495 DNA targeting autoantibody for brain tumor therapy

Abstract

Objectives/Goals: Nucleoside transport by ENT2 facilitates transit of the lupus anti-DNA autoantibody Deoxymab into cells and across the blood–brain barrier into brain tumors. This work examines the Deoxymab-nucleoside interactions that contribute to membrane crossing and apply them in brain tumor therapeutics. Methods/Study Population: Deoxymab interactions with individual nucleosides, nucleobases, and pentose sugars are examined by surface plasma resonance (SPR) and cell penetration assays in a panel of cell lines including glioblastoma, breast cancer, and normal breast epithelial cells. Deoxymab-conjugated gold nanoparticles are generated and tested for binding to normal human astrocytes and glioma cells, and the impact of supplemental nucleosides on this binding is determined. Deoxymab-gold nanoparticles are tested for brain tumor localization by systemic and local administration in mice bearing orthotopic glioblastoma brain tumors and enhancement of laser interstitial thermal therapy (LITT) examined. Results/Anticipated Results: Individual nucleosides significantly increase the efficiency of cell penetration by Deoxymab in all cell lines tested. In contrast, component nucleobases and pentose sugars significantly suppress the uptake of the autoantibody into cells.

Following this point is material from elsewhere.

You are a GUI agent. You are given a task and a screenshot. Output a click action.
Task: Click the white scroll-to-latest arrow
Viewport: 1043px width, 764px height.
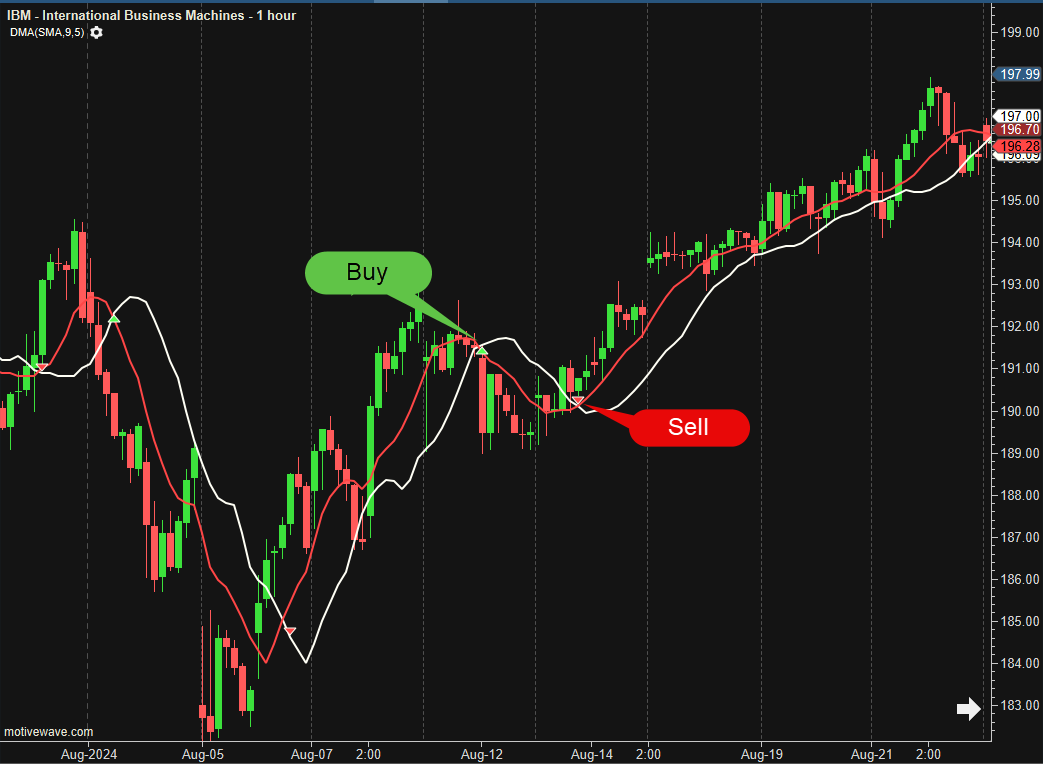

Deoxymab-conjugated gold nanoparticles bind DNA in vitro and to astrocytes in culture and are anticipated will enhance the efficacy if LITT in vivo by associating with DNA released by necrotic tumors and/or by locally administered nucleosides in brain tumor environments and subsequently act as heat sink to amplify LITT impact. Discussion/Significance of Impact: Deoxymab is a DNA-targeting, cell-penetrating autoantibody. These findings establish nucleosides as the components of DNA that promote autoantibody membrane crossing through ENT2 activity and indicate potential for use of Deoxymab-gold nanoparticles in combination with LITT for brain tumor therapy.